Running mean of the entire X with a new batch $X_{k+1}$.

$
\begin {align*}
\mu _{k} 
&= \frac {L_{k-1} * \mu_{k-1} + \sum\limits X_{k}}{L_{k-1} + N_{k}} \\
&= \frac {(L_{k-1} + N_{k}) * \mu_{k-1} - N_{k} * \mu_{k-1} + \sum\limits X_{k}}{L_{k-1} + N_{k}} \\
&= \mu_{k-1} + \frac {\sum\limits X_{k} - N_{k} * \mu_{k-1}}{L_{k}}
\end {align*}
$

In [3]:
#!/usr/bin/python
"""
Requirements:
Parse the csv files 'data.csv'. Print out the:
a) row (game) count
b) average of "Game Length"
Skip malformed game data
Example input
"Game Number", "Game Length"
1, 30
2, 29
3, 31
4, 16
5, 24
6, 29
7, 28
8, 117
from thousands to millions of rows
"""
import csv
import numpy
import pandas as pd

def _to_Num(s):
    try:
        return int(s)
    except Exception as e:
        try:
            return float(s)
        except ValueError:
            return 0


def _is_ints(s):
    return [_to_Num(x) for x in s]


def stream(path):
    with open(path, 'rt+') as f:
        # Check if there is a header row
        has_header = csv.Sniffer().has_header(f.read(1024))

        # Reset the FP
        f.seek(0)
        lines = csv.reader(f, skipinitialspace=True)

        # Skip header if exists
        if has_header:
            next(lines)

        # yield rows
        for row in lines:
            if len(row) == 2:
                yield _is_ints(row)


avg_length = 0
count = 0

for game_number, game_length in stream('data.csv'):
    try:
        x = _to_Num(game_length)
        count += 1
        avg_length += (x - avg_length) / count
    except Exception as e:  # Could not cast to int.
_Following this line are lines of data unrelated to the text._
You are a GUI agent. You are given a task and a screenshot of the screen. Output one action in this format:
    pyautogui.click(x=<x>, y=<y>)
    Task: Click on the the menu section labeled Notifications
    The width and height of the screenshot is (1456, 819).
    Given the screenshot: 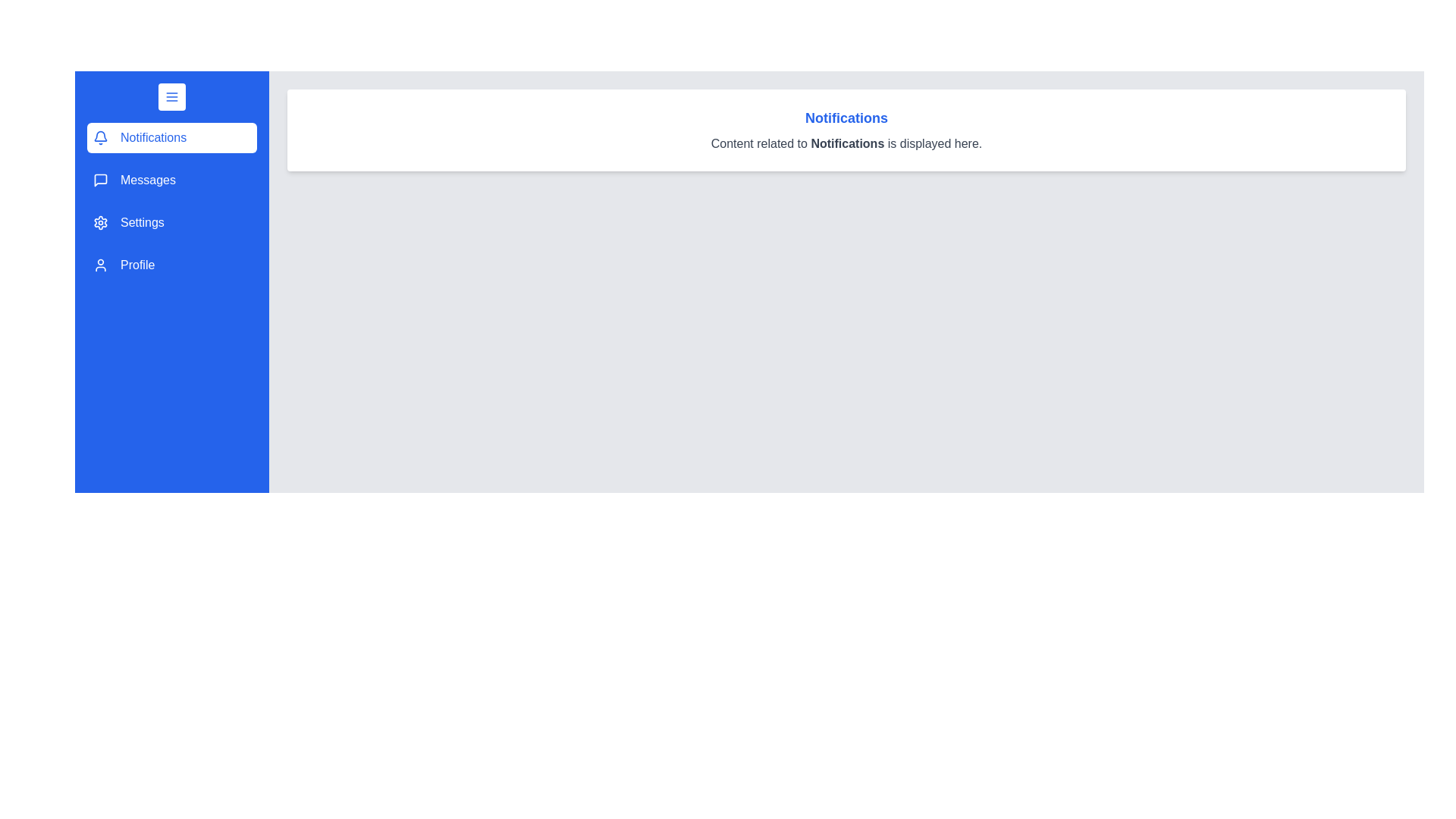 What is the action you would take?
    pyautogui.click(x=171, y=137)
    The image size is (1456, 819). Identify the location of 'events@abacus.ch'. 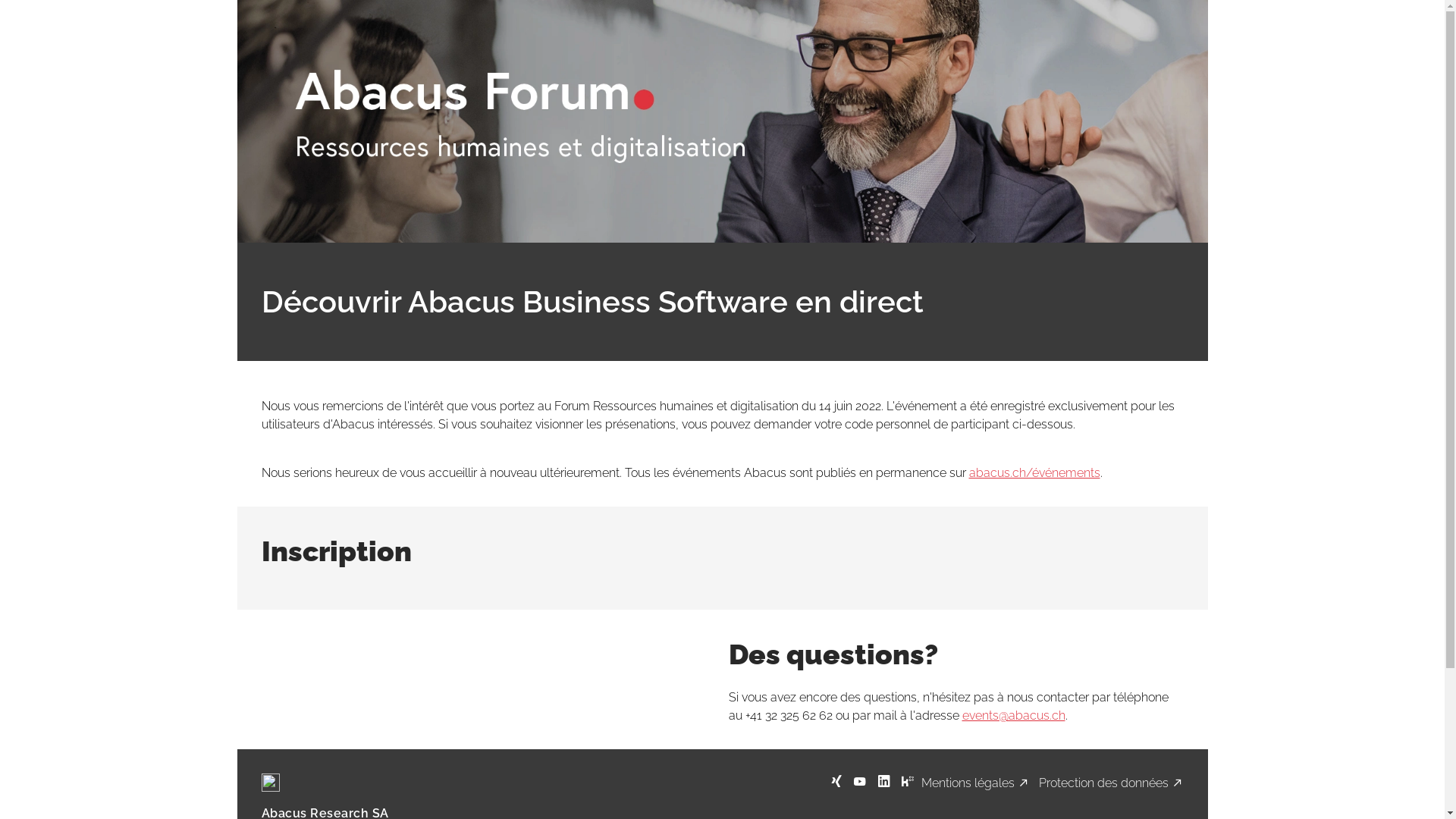
(1012, 715).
Row is malformed.
        print(e)
        continue

print(f"Games processed: {count}")  # Skip the header
print(f"Average game length: {avg_length}")
print("DONE")

Games processed: 8
Average game length: 38.0
DONE


In [6]:
df = pd.read_csv('data.csv', quotechar='"')
df

Unnamed: 0,GameNumber,GameLength
0,1,30
1,2,29
2,3,31
3,4,16
4,5,24
5,6,29
6,7,28
7,8,117


In [7]:
df['GameLength'].values.mean()

38.0